Jede Entscheidung liegt allein in deiner Hand
Solopreneure müssen täglich zahlreiche Geschäftsentscheidungen treffen: Welcher Kunde hat Vorrang? Soll man die Preise erhöhen? Welches Tool ist das richtige? In einem Angestelltenverhältnis teilen sich Teams, Vorgesetzte und Genehmigungsprozesse die Entscheidungslast. Als Solo-Unternehmer trägt man diese Verantwortung allein. Ein bewährter Rahmen kann hier Klarheit schaffen.

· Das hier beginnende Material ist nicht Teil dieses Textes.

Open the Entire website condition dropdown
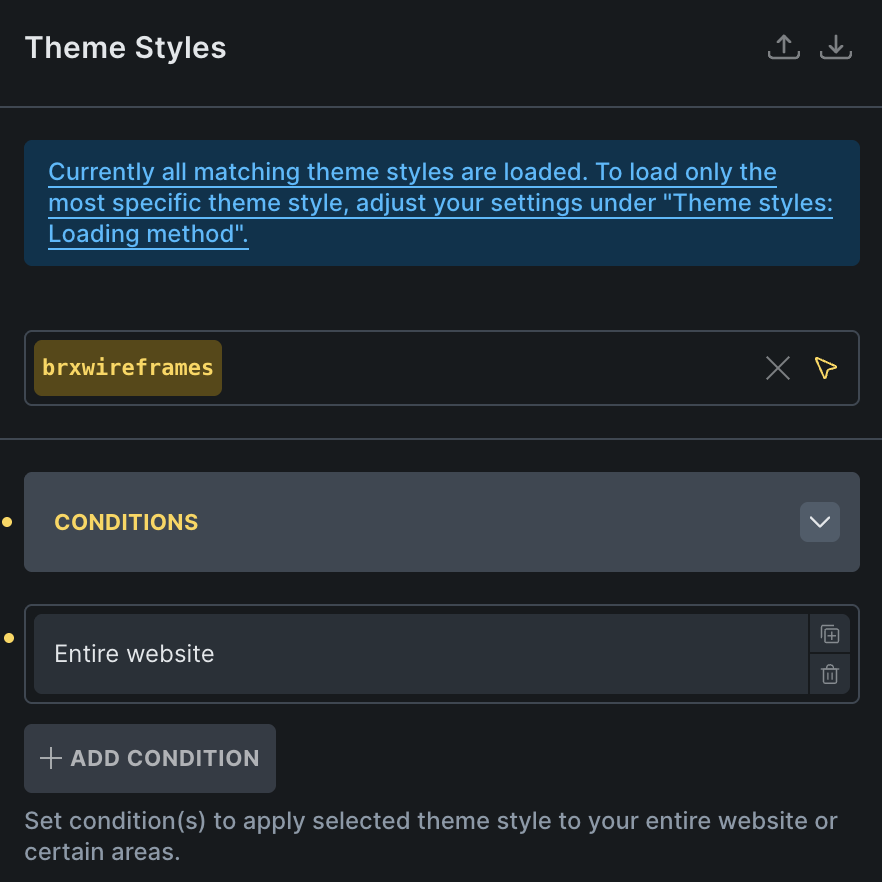The width and height of the screenshot is (882, 882). tap(420, 654)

Zwei Kategorien für bessere Entscheidungen
Die Unterscheidung zwischen reversiblen und irreversiblen Entscheidungen ist entscheidend. Sie hilft, Zeit zu sparen und Risiken zu minimieren. Die meisten Geschäftsentscheidungen sind reversibel – sie lassen sich ohne große Kosten oder Konsequenzen rückgängig machen.

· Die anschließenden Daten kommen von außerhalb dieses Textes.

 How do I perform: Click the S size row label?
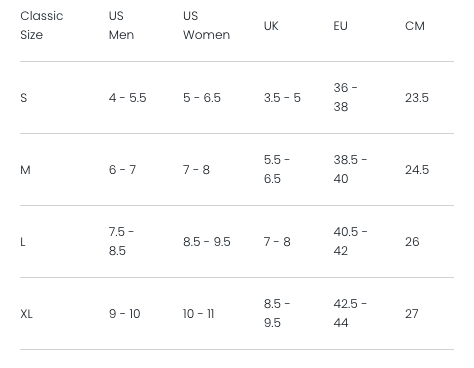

Reversible Entscheidungen: Schnell handeln
Typische Beispiele für reversible Entscheidungen sind:
- Testen eines neuen Projektmanagement-Tools
- Anpassen des Social-Media-Zeitplans
- Ausprobieren einer neuen Preisstrategie mit einem einzelnen Kunden
- Optimieren der E-Mail-Signatur
Diese Entscheidungen ähneln „Zwei-Wege-Türen“: Man kann sie durchschreiten, die Umgebung prüfen und bei Bedarf zurückgehen. Das Risiko ist gering. Doch viele Solopreneure behandeln solche Entscheidungen wie unwiderrufliche Verpflichtungen und verbringen Tage mit Abwägungen – obwohl ein kurzer Test ausreichen würde.
Studien zu Entscheidungsmüdigkeit zeigen, dass die schiere Menge an Entscheidungen die Qualität nachfolgender Urteile verschlechtert. Für Solopreneure, die keine Teams haben, die Verzögerungen auffangen können, bedeutet Zeitverschwendung bei reversiblen Entscheidungen weniger Zeit für die eigentliche Arbeit.
„Wenn du dich dabei ertappst, stundenlang Vergleichstabellen für etwas zu erstellen, das du einfach einen Monat lang testen könntest, ist das das Signal, schneller zu handeln.“
Irreversible Entscheidungen: Gründlich prüfen
Nicht alle Entscheidungen sind so einfach rückgängig zu machen. Langfristige Verträge mit problematischen Kunden oder monatelange Investitionen in ein ungetestetes Service-Angebot können das Geschäft stark belasten. Diese „Ein-Wege-Türen“ erfordern mehr Sorgfalt:
- Daten sammeln und analysieren
- Mit Mentoren oder Gleichgesinnten sprechen
- Eine klare Deadline setzen, um nicht endlos zu zögern
Das Ziel ist nicht, Risiken zu vermeiden – Risiko gehört zum Unternehmertum dazu. Vielmehr geht es darum, den Aufwand der Entscheidungsfindung an die tatsächlichen Konsequenzen anzupassen. Nur wenige Entscheidungen verdienen mehr Zeit. Diese zu erkennen, ist eine Fähigkeit, die sich mit der Erfahrung entwickelt.
Ein persönlicher Entscheidungsfilter für mehr Effizienz
Die Unterscheidung zwischen reversiblen und irreversiblen Entscheidungen ist ein guter Ausgangspunkt. Mit der Zeit kann man einen persönlichen Filter entwickeln, der den Alltag beschleunigt. Bei jeder anstehenden Entscheidung helfen folgende Fragen:
- Kann ich diese Entscheidung in einem Monat rückgängig machen?
- Was ist das schlimmste Szenario, wenn ich mich irre?
- Entscheide ich mich zwischen zwei ausreichend guten Optionen? (Falls ja: Eine auswählen und weitermachen.)
Auch das Bauchgefühl spielt eine Rolle. Solopreneure entwickeln mit der Zeit ein Gespür dafür, wann schnelles Handeln und wann gründliche Analyse angebracht ist. Der Schlüssel liegt darin, den Entscheidungsprozess zu strukturieren – ohne ihn zu verkomplizieren.
Fazit: Zeit sparen und Risiken kontrollieren
Ein klarer Rahmen für Entscheidungen hilft Solopreneuren, effizienter zu arbeiten und unnötige Risiken zu vermeiden. Die meisten Geschäftsentscheidungen sind reversibel und sollten schnell umgesetzt werden. Nur bei wenigen, wirklich wichtigen Entscheidungen lohnt sich eine ausführliche Prüfung. So bleibt mehr Zeit für das Wesentliche: das Wachstum des eigenen Unternehmens.